There were varying reactions to our stand-up sit-down. My favourite comment was ‘what are all those dicks doing’. The most frightening was a beefy Forest fan who took exception to the Brian Clough statue getting a make-over courtesy of a knitted woolen jumper. I wanted to say to him that I’ve got 400 people outside Cloughie’s statue to mark the 10th anniversary of his death and released a comic chapter celebrating his life, what have you done? But of course I didn’t. I’d have got battered. The weather was too lovely to get battered.
The jumper was made by a middle-aged woman from Sherwood. She’s not a footy fan, not a particularly keen reader, just a plain and simple mam who loves knitting. Originally I wanted to involve a local arts group and use the event as a means of promoting their work as Dawn of the Unread survives on such collaborations. But I’m glad I decided to go with an ordinary mam who wanted no publicity and had no ulterior motive other than she loves knitting. I also liked the idea of the soft fabric offsetting Cloughie’s rougher edges, but it’s main purpose was to promote our current chapter Byron Clough. More of this in the next post.

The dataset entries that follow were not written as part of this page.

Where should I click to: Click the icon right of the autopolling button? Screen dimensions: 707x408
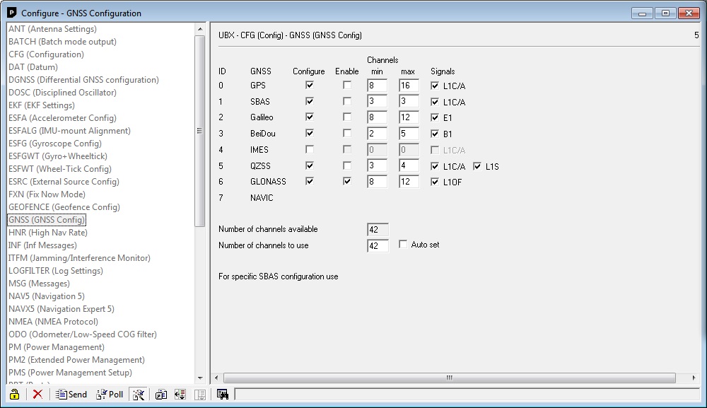(x=161, y=395)
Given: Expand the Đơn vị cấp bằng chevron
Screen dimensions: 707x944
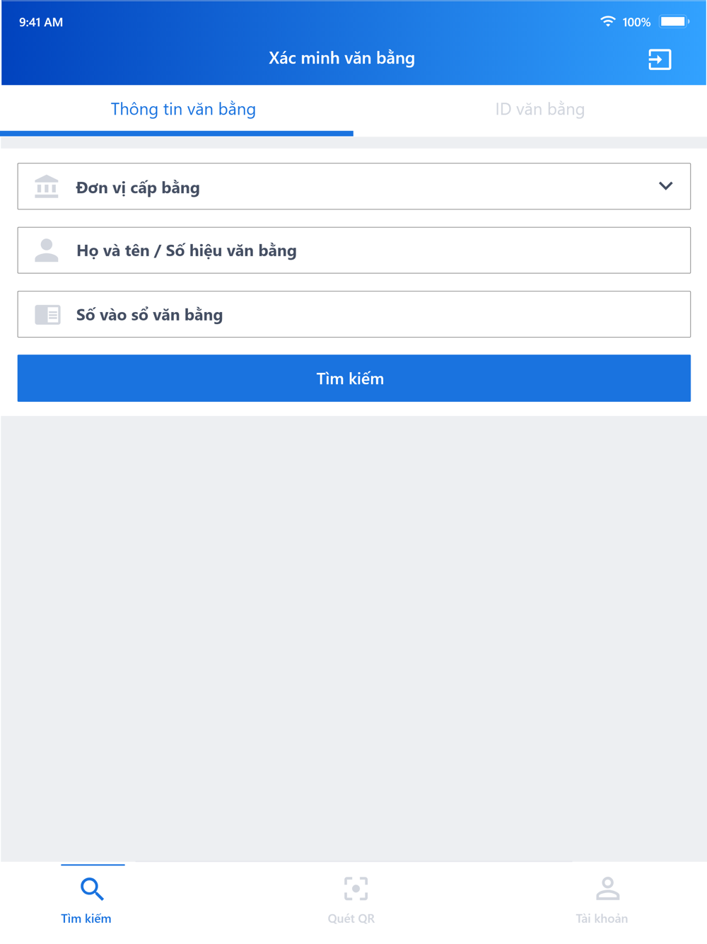Looking at the screenshot, I should pos(665,186).
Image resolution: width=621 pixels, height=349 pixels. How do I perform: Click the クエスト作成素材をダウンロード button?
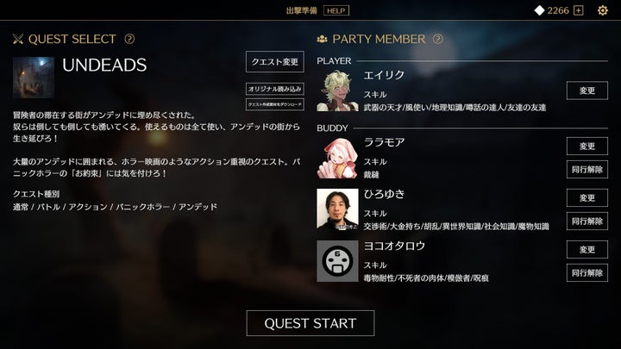275,104
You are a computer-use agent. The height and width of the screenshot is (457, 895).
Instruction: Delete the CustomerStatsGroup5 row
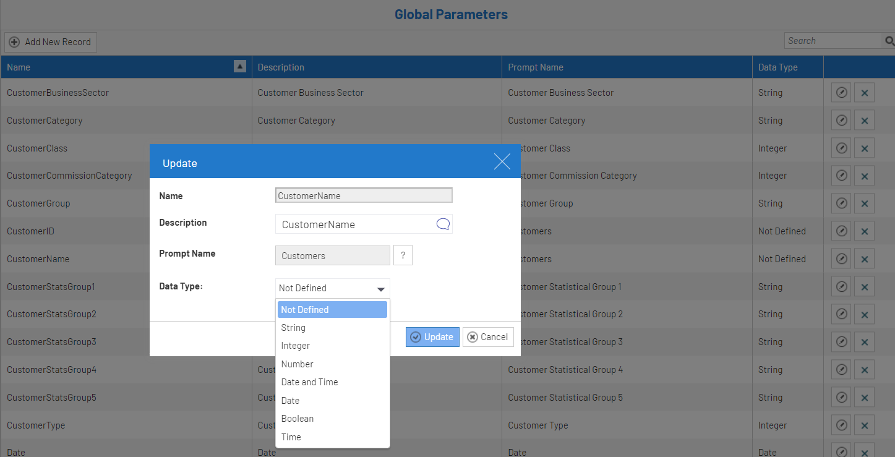click(x=864, y=398)
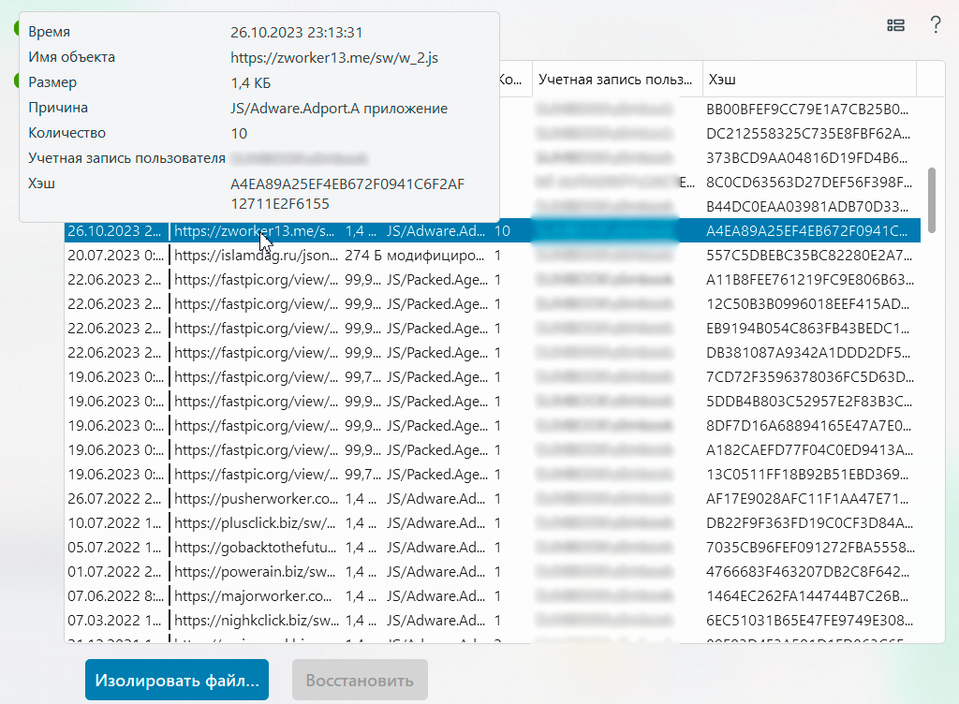
Task: Pick the gobacktothefutu... entry row
Action: pos(255,547)
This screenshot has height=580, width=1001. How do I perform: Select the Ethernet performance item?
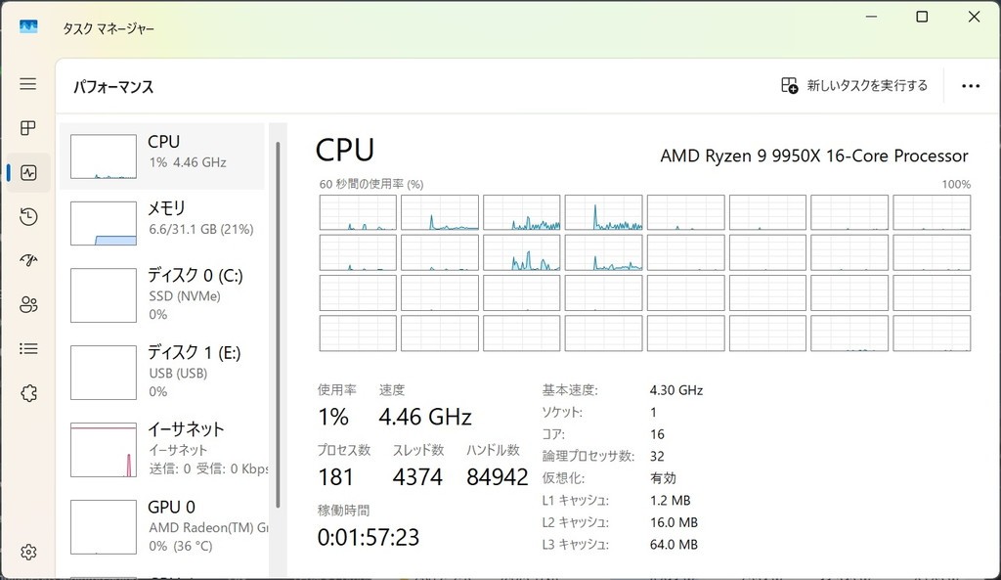point(162,449)
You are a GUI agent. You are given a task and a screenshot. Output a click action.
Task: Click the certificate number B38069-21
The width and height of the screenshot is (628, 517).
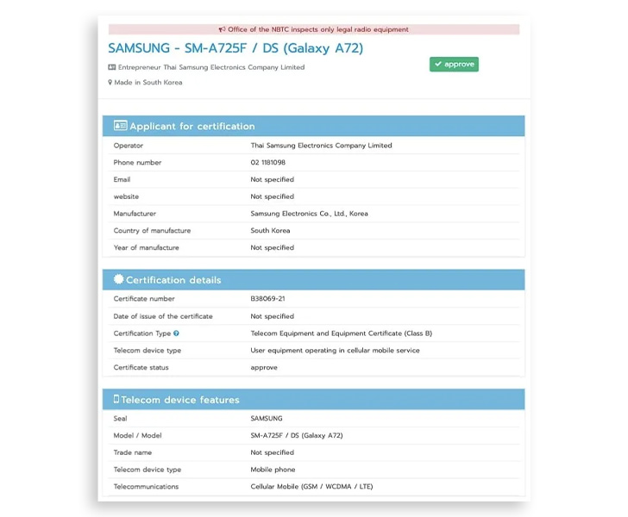coord(267,298)
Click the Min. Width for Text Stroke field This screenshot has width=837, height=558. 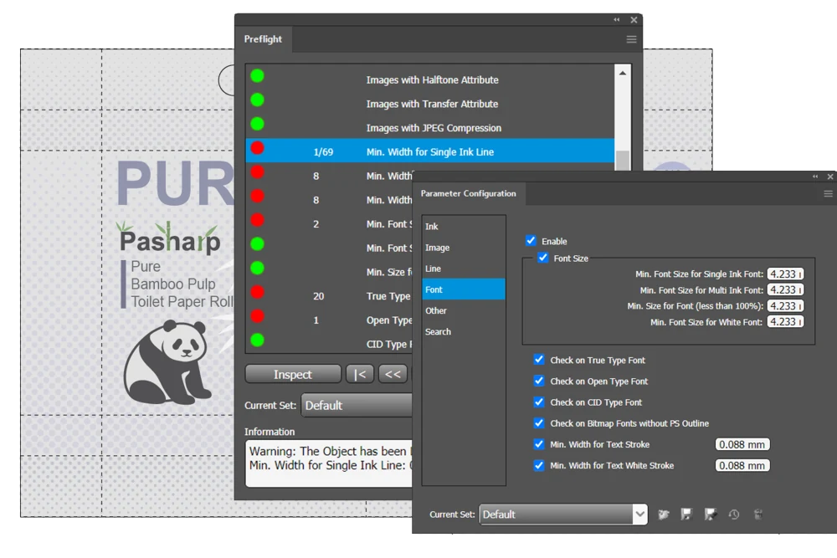pos(742,444)
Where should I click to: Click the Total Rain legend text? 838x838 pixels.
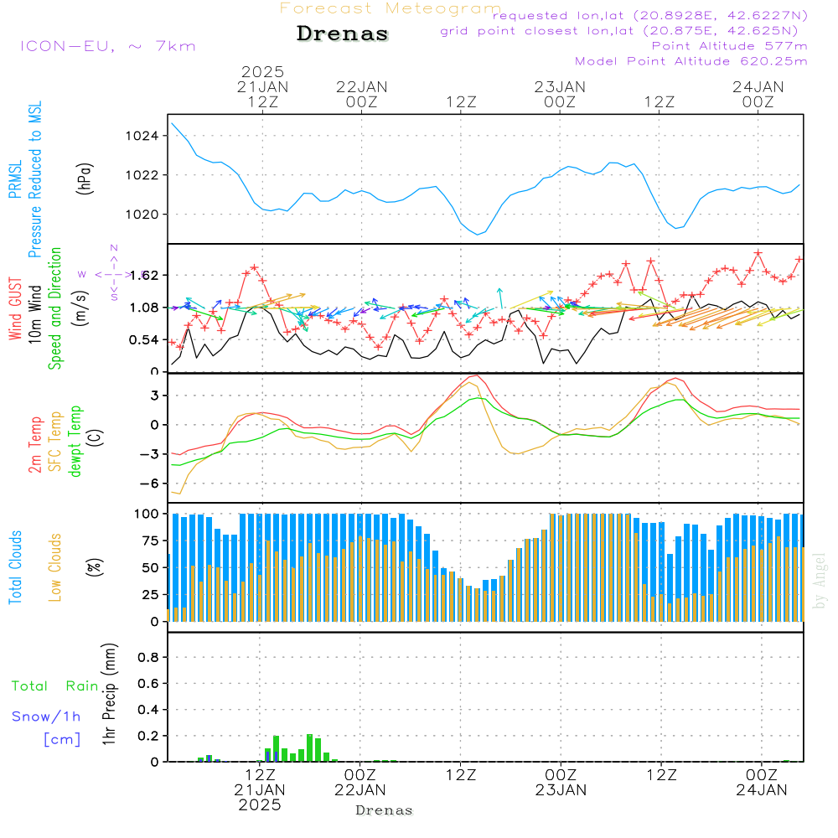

When the clock struck noon we all sat down on the floor and read for around ten minutes. Then got up and dispersed. People passing by were generally very quiet and automatically stopped talking as they approached us. This felt really powerful and it was intriguing how the silence of a group of people could have a direct effect on the immediate environment. It was a strange and empowering sensation.
If anyone is thinking of putting together a similar flashmob here’s a few tips.
- We printed 4,000 double-sided flyers. One side about the event, the other about Dawn of the Unread. The cost between single and double-sided printing is minimal. I use Mortons Print in Lincolnshire who are easily the cheapest.
- Give flyers to bookshops and ask them to hand out to punters when they buy from your shop. As this was a reading event it made sense for them to bring the books they had just purchased.
- For a future event I might try the same but go for bookmarks.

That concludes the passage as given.